A ramdisk is a filesystem that resides in real memory and not on a physical disk. Processes can read, write, create files or whatever using normal file io operations. By making the filesystem a ramdisk, the data stays in real memory. It is never written or read to a physical disk. The cost is that some of the physical memory is now dedicated to just a few processes and unavailable to other processes. Accesses to ramdisk may be faster but not necessarily so as compared to a physical disk.

The zoneminder designers choose to use a ramdisk. Apparently Linux, by default, limits the amount real memory that can be used as a ramdisk. Some minor configuration change are required to up the amount of memory allowed for the ramdisk.
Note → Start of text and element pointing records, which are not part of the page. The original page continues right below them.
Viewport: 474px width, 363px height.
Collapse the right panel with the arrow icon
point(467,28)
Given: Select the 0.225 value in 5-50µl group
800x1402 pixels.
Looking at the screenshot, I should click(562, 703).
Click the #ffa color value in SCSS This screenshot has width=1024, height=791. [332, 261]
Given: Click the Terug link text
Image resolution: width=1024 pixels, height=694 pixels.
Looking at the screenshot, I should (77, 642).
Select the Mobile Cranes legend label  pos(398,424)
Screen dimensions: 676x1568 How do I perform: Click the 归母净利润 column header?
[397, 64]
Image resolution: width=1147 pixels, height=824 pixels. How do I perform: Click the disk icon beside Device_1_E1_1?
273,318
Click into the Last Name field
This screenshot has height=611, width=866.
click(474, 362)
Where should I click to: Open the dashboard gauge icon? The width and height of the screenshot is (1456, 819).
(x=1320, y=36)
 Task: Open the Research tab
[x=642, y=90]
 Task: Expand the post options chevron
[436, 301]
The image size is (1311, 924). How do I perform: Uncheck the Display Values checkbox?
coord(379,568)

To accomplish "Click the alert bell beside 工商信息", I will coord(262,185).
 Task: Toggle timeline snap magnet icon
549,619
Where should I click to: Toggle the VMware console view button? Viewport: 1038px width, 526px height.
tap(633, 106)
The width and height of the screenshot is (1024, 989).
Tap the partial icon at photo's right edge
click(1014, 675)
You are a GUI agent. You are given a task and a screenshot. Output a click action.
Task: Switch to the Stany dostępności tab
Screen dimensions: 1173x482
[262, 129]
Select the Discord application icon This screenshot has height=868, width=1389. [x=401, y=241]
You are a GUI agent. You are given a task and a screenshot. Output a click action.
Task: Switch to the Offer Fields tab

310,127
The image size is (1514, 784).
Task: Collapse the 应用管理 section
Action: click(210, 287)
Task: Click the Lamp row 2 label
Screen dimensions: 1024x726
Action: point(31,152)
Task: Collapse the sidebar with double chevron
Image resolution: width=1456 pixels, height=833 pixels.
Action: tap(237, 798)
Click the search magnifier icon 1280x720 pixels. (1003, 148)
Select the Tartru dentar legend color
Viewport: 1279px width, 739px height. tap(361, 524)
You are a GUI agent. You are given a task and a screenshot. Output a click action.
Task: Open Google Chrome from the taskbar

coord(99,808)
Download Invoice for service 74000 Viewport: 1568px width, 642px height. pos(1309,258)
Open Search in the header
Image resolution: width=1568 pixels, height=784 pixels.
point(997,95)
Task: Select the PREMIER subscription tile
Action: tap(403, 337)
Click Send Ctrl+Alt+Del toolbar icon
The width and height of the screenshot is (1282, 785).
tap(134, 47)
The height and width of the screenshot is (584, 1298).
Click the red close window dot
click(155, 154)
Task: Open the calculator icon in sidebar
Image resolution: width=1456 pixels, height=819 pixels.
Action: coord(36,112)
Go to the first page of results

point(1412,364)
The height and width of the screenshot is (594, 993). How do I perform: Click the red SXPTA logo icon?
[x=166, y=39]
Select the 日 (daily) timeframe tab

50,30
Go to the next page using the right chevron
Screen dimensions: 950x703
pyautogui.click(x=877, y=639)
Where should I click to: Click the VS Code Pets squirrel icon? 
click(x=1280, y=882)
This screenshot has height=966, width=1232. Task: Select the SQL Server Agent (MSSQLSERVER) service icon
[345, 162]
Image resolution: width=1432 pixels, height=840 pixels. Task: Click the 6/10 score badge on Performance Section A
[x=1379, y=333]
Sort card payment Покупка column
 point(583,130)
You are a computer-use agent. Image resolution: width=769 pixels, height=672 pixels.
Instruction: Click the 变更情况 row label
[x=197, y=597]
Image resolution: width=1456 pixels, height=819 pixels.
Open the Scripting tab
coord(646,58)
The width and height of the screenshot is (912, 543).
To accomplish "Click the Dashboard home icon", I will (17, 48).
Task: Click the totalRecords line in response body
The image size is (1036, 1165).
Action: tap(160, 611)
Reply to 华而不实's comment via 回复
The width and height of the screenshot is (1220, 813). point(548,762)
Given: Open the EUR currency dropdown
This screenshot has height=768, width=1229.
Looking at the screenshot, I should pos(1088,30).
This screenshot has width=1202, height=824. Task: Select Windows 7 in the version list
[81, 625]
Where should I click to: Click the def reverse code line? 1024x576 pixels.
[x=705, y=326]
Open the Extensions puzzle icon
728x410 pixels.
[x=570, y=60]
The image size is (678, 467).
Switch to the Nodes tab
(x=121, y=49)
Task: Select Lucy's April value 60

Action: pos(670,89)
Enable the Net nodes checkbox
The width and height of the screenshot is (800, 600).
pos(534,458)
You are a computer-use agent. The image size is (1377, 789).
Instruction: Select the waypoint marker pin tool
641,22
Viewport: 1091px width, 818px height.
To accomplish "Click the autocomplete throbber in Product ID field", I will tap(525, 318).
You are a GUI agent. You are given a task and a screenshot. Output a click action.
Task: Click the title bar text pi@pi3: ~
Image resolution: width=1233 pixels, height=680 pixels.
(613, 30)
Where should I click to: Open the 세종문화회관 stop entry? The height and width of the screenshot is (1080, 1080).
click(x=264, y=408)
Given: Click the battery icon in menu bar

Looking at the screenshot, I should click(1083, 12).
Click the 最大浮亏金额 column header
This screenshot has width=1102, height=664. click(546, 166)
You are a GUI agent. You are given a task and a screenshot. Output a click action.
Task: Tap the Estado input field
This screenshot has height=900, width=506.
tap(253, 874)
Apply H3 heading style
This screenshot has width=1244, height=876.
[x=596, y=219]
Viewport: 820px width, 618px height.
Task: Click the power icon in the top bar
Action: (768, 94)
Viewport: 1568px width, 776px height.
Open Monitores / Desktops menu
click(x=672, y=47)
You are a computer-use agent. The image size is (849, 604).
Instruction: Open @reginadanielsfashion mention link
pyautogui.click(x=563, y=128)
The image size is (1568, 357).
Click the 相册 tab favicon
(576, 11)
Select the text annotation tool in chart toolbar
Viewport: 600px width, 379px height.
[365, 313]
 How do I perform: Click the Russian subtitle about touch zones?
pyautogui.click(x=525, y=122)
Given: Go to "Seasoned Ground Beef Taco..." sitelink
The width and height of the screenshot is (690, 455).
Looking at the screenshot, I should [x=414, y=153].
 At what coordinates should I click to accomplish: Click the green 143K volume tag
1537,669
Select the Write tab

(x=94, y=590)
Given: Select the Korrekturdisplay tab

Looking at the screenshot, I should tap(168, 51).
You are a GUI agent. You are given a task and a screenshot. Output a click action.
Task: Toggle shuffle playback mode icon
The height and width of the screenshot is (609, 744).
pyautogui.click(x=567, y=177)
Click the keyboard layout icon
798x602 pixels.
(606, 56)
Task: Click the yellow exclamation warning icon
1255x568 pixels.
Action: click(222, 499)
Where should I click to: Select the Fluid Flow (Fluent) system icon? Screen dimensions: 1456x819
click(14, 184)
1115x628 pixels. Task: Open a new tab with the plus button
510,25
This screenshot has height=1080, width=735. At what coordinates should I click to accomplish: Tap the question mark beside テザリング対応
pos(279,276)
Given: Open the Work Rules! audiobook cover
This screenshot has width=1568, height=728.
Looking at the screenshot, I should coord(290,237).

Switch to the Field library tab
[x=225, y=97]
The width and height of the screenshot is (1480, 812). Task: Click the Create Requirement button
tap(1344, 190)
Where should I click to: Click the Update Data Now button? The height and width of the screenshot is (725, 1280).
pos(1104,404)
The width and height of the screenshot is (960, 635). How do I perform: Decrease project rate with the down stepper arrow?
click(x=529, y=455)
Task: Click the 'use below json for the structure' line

On my system, I need just a little larger ramdisk than the default size.

Baylink
Posts: 327
Joined: Sun Jun 19, 2005 3:19 am

Re: Shared Memory Limiits

Post by Baylink » Fri Aug 25, 2017 2:16 pm

Well, strictly, they chose to use memory-mapped files; those actually can live on a non-ramdisk, but it's pretty futile... unless that physical device is, say, a *hardware* ramdisk, which they do make.

AnotherBrian
Posts: 99
Joined: Tue Jul 27, 2010 6:36 am

Re: Shared Memory Limiits

Post by AnotherBrian » Fri Aug 25, 2017 6:32 pm

A lot of systems are coming out with SSDs instead of the physical drives (with spinning disks). Anyone know if there is still a significant benefit with using ramdisks stored in RAM versus stored in SSD? File io systems have a ton of overhead compared non-io based implementation but then software complexity can go up.

Baylink
Posts: 327
Joined: Sun Jun 19, 2005 3:19 am

Re: Shared Memory Limiits

Post by Baylink » Fri Aug 25, 2017 6:36 pm

My inclination is to say that if you put your shm on an SSD, you're going to burn it out *really* fast; this is really a RAM job, papered over by a filesystem to make interprocess sharing easier.